As far as the blog title today goes, of course, it's a takeoff from the current hit show Orange is the New Black, about which I'm just as happy to attest that I've never watched.  ProfessorRoush is pretty good about keeping away from most time-killing television series, although on the other hand I'm a sucker for good movies.  Since there are no black roses, however, just really dark red and purple roses, I had to really stretch to get the "orange" in, didn't I?  Similarly is a stretch to lump the pink and yellow blend of 'Sunbonnet Sue' into the rare realm of orange roses, but I view the scope of my literary license as a broad one. So 'Sue' me.


Thursday, July 30, 2015

A-Hoya There!

Flowers occasionally pop up in the most surprising places, sometimes in places where we should expect them, but where we least expect them.  Indulge me, for a moment, and imagine that you have had a nice foliage plant in your office for eight or ten years, a plant that struggles to gain sunshine and one that you occasionally overwater or underwater to the brink of death.  Imagine that it occasionally puts out a new shoot, but otherwise grows extremely slowly, fighting for every inch of its precarious life.  Now imagine your astonishment when you are on the phone one day, engaged in a quite boring conversation, and you look over and see this strange, alien thing hanging from your office plant.

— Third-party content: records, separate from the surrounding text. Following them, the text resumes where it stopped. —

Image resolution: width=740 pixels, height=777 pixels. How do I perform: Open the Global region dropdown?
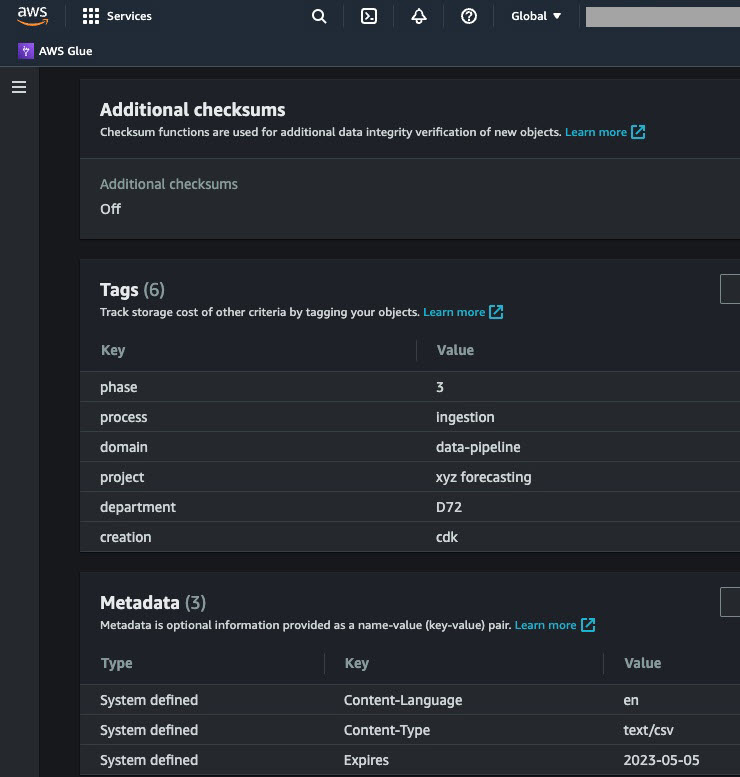pos(536,16)
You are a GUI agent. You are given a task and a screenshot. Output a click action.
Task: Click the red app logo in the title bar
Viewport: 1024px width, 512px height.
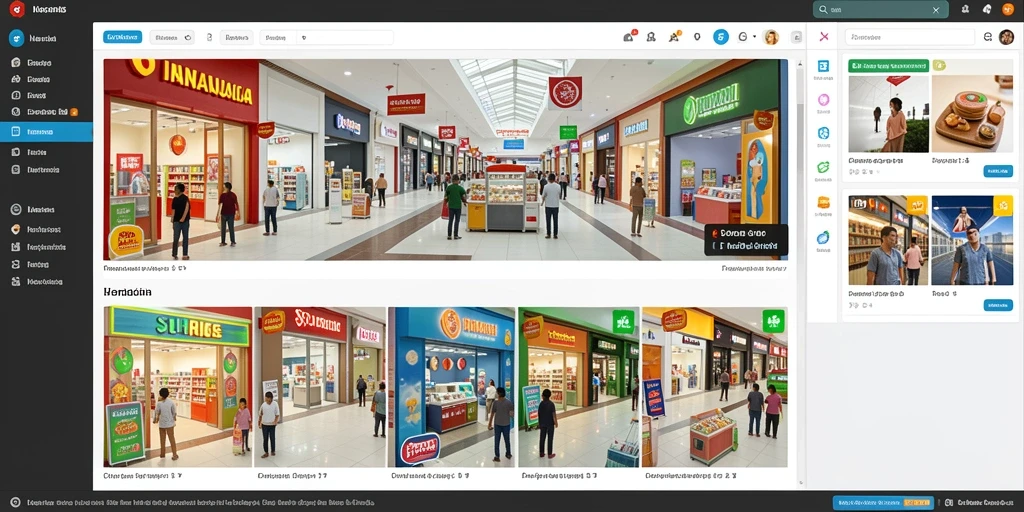coord(17,9)
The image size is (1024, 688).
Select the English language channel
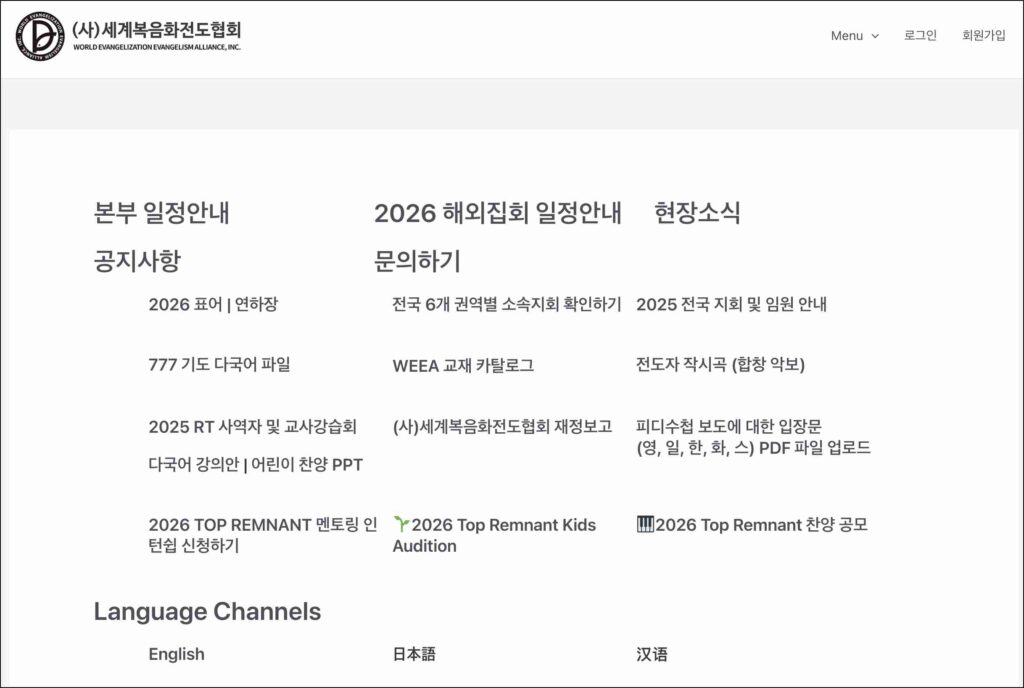(x=176, y=654)
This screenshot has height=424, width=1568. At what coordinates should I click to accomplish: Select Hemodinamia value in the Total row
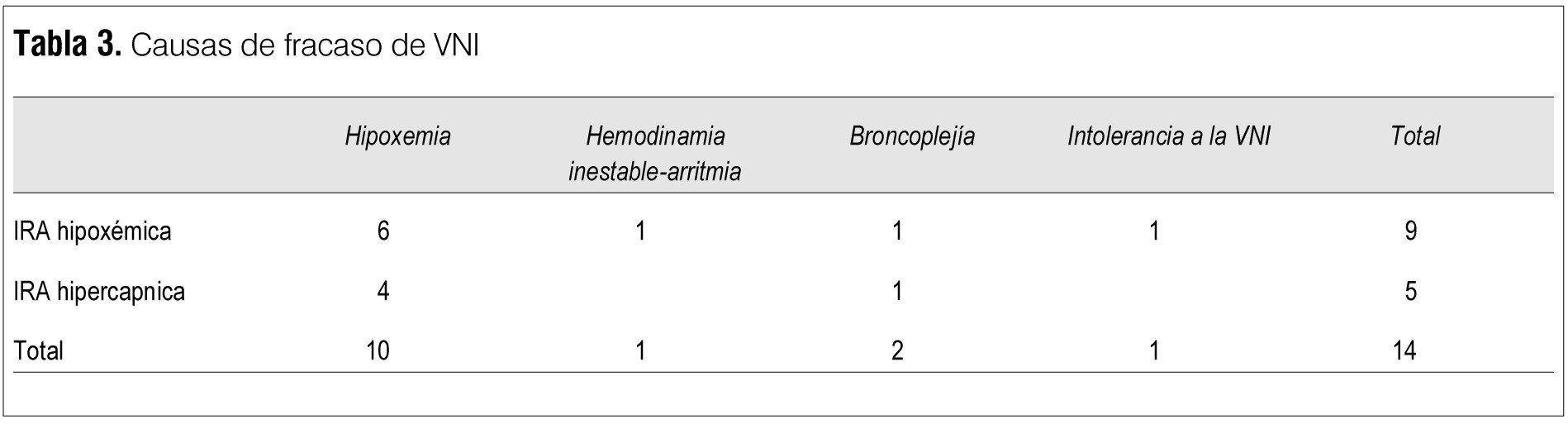coord(640,351)
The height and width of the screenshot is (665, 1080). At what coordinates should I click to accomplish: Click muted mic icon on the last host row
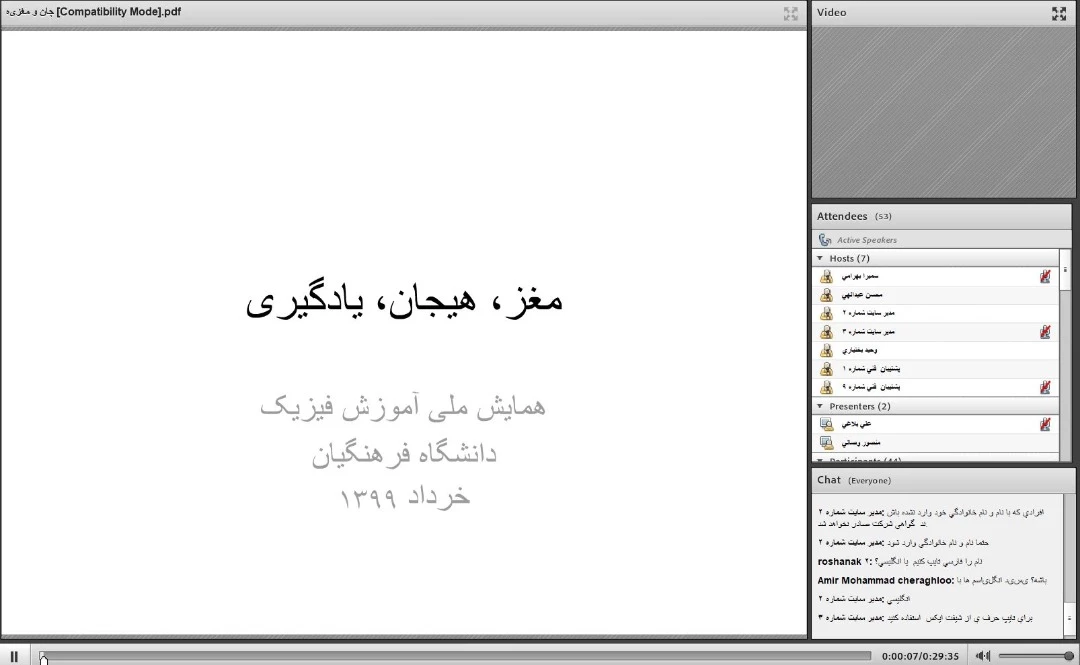(x=1045, y=387)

I found myself in that exact scenario last week, when I saw the really strange looking structure shown above as it appeared hanging off my Hoya carnosa plant last week.  Hoya carnosa, also known as the Wax Plant, is about the only plant that can survive my fluorescent prison confines with me, and I actually grow two of them in my office for the dual purposes of extending my Seventies back-to-nature office decor and of advertising my gardening prowess in that most unlikely of places.

I wasn't aware that this plant would flower, but if I had known one of its alternate aliases, Porcelainflower, then my surprise might have been muted.   Hoya carnosa does flower infrequently, and these perennial structures are known as spurs.  Spurs, I'm told, should not be damaged because the plant will flower annually from this same spur and the spur and resulting flowers will get longer as it gets older.  Thick-petaled, waxy flowers on my single spur opened eight days after I first noticed the buds (see the photo below), and they are a fabulous star-within-a-star-shape and scented with, I swear to Mother Nature, the scent of delicious chocolate.  Native to east Asia and Australia, H. carnosa  is able to adapt to bright light, but it can tolerate much lower levels as an indoor plant.  It is said to be an excellent remover of pollutants in the indoor environment, and I can surely use all the clear air at work that I can obtain.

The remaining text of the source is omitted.